The formal position on CVC confirms comments made on a recent results call that the CVC construct would likely be retained.

The network operator is also favouring more conservative increases to the amount of CVC included with each broadband service than what the industry had asked for.

The combined effect, if waved through, would entrench the current structure of NBN pricing through to at least May 2021.

Retail internet providers including Telstra, Vocus and Vodafone had wanted NBN Co’s two-part pricing model replaced by a single wholesale charge. Other RSPs had asked NBN Co to “reconsider” the CVC construct.

The reason RSPs dislike CVC is the reason NBN Co likes it. 

As user demand for data grows, more CVC is required to meet that demand and ensure services don’t become too congested.

RSPs say the amount of CVC that comes bundled with each broadband plan is not increasing at the same pace as demand for data.

They are therefore having to buy extra CVC capacity to meet the shortfall, incurring significant “overage” fees. 

Those fees are a variable - and growing - source of revenue for NBN Co, and the company has indicated that it is unwilling to give up that revenue in its response to wholesale pricing review submissions from RSPs .

“The need for certainty was expressed by several respondents that articulated a preference for single-part or AVC-only pricing,” NBN Co said. 

“While single-part pricing would provide valuable certainty to RSPs, it fails to take into account the cost in provisioning and dimensioning the network to accommodate rising data consumption. 

“NBN Co believes that our bundled discounts are the best way to implement a user-pays approach to wholesale pricing at this time, and this paper will therefore focus on ways that NBN Co may provide cost certainty within the structure of discount bundles.”

Both Aussie Broadband and Optus had adopted a more pragmatic position that calling for CVC to be dumped outright, instead asking NBN Co to bundle enough with plans to keep better pace with data growth.

NBN Co’s proposals fall well short of what either RSP had sought; however, NBN Co says its proposed changes “will significantly reduce costs associated with CVC and overage.”

Aussie Broadband, in particular, produced detailed modelling of the amount of CVC it forecast would be needed at each broadband tier through 2023, just to keep the performance of internet services at current levels. 

It predicted the amount of CVC that came bundled with services would need to double.

NBN Co, however, is only proposing moderate increases. 

On a 50Mbps plan, for example, NBN Co presently includes 2Mbps of CVC. It is offering to increase that to 2.25Mbps in May next year, and then to 2.5Mbps in May 2021. Aussie Broadband predicted 3.5Mbps of CVC would be needed in the same timeframe.

For 100Mbps plans, NBN Co currently includes 3Mbps of bundled CVC (courtesy of a 500Kbps boost applied recently). It is proposing to boost that to 3.75Mbps in May 2020 and 4Mbps in May 2021. Aussie predicted 5Mbps would be required.

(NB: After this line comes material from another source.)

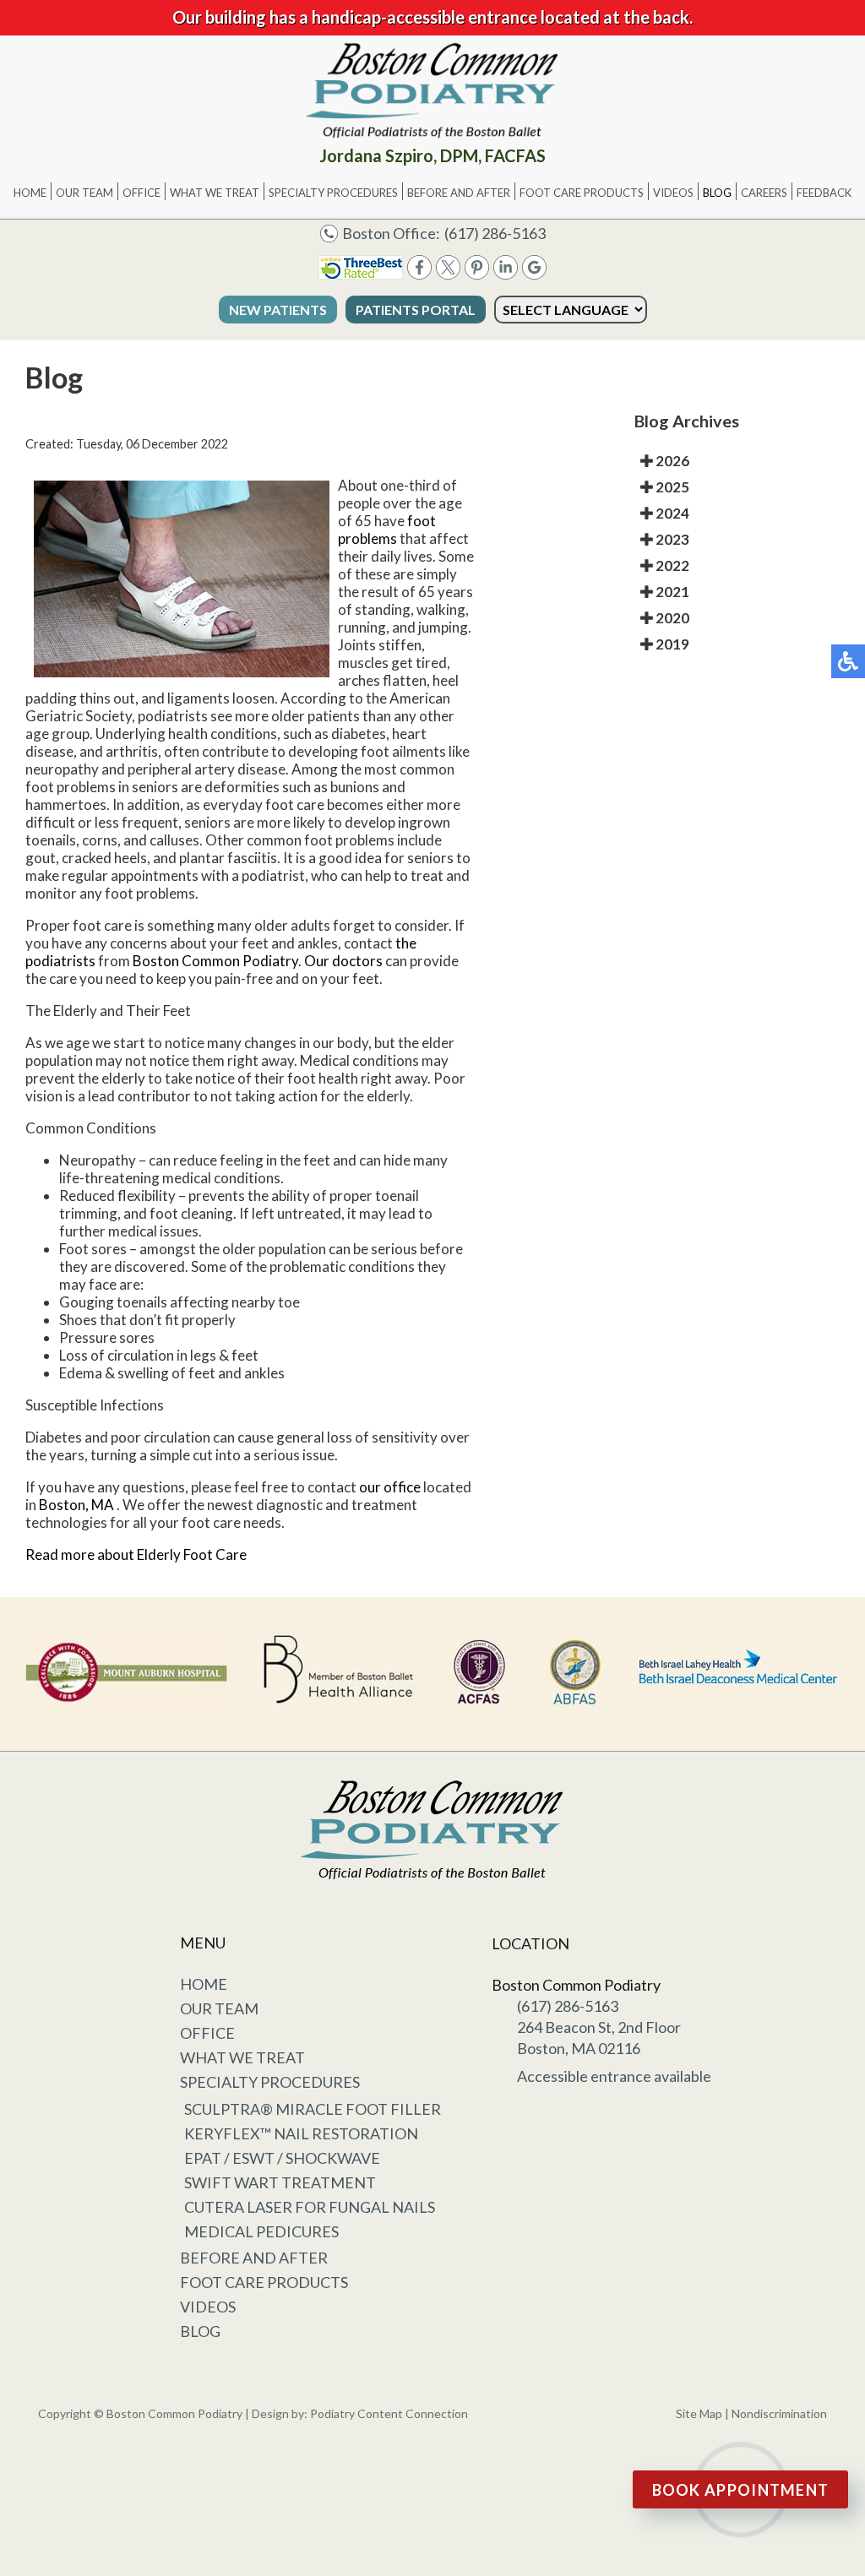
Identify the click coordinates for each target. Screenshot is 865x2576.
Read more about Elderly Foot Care (136, 1554)
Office (141, 192)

In both instances, RSPs would be up for around an extra 1Mbps of CVC per user. 

That’s more or less consistent with what Telstra has predicted: that RSPs should expect $5-10 in CVC overage charges a month through 2022.

As Telstra flagged, one would expect retail prices to rise over that period, since RSPs are unlikely to have the margin space to absorb that additional cost.

One reason NBN Co is likely to want to keep CVC is that it still expects to find an extra $5 per user per month in revenue from its residential customers between now and 2023.